__Exercise inputs__:

BEGIN

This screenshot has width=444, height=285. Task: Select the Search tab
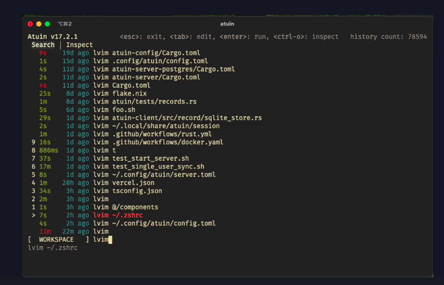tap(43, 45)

END
BEGIN

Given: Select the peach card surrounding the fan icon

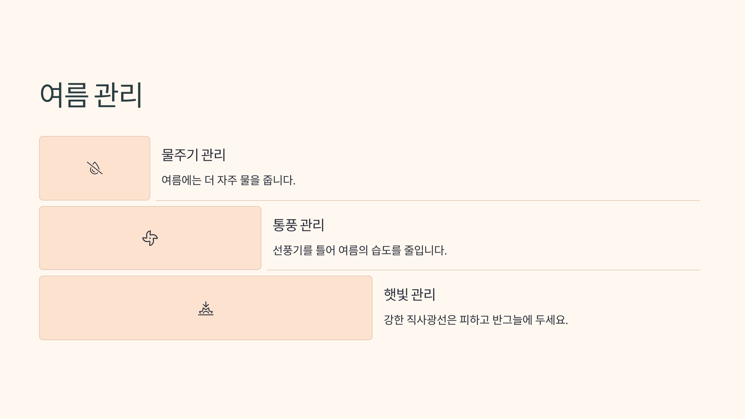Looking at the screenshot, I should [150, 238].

END
BEGIN

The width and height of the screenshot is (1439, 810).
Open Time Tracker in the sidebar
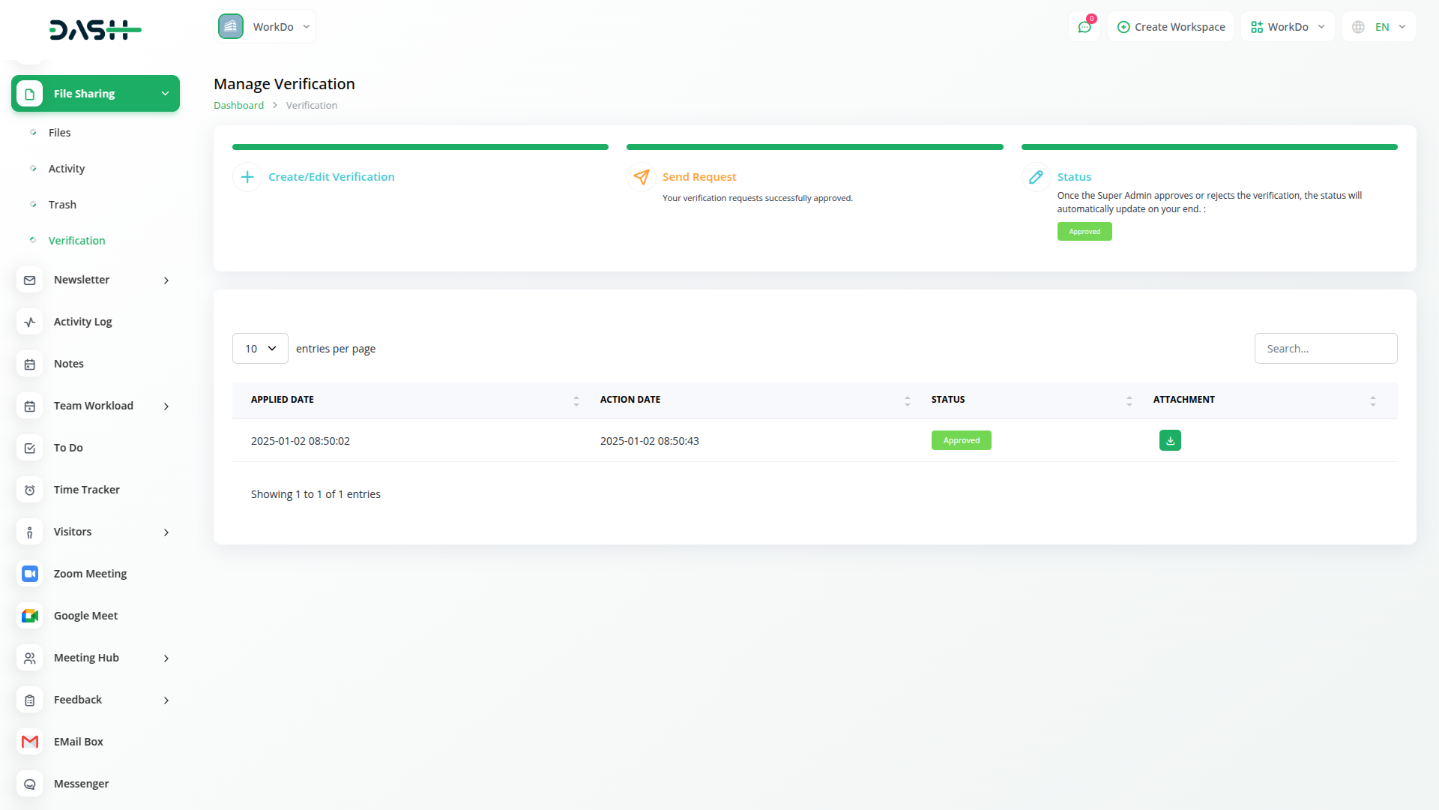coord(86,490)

END

__Work to do__:
Rescale the part of the listing that opens with the line containing "This screenshot has" and closes with the line containing "tap(43, 45)", reproducing those lines in full, requests included, but multiply each coordinate in the answers by 1.9 and round to whole numbers, with halves going up. Omit the pictures from your output.

__Output__:
This screenshot has width=444, height=285. Task: Select the Search tab
tap(82, 86)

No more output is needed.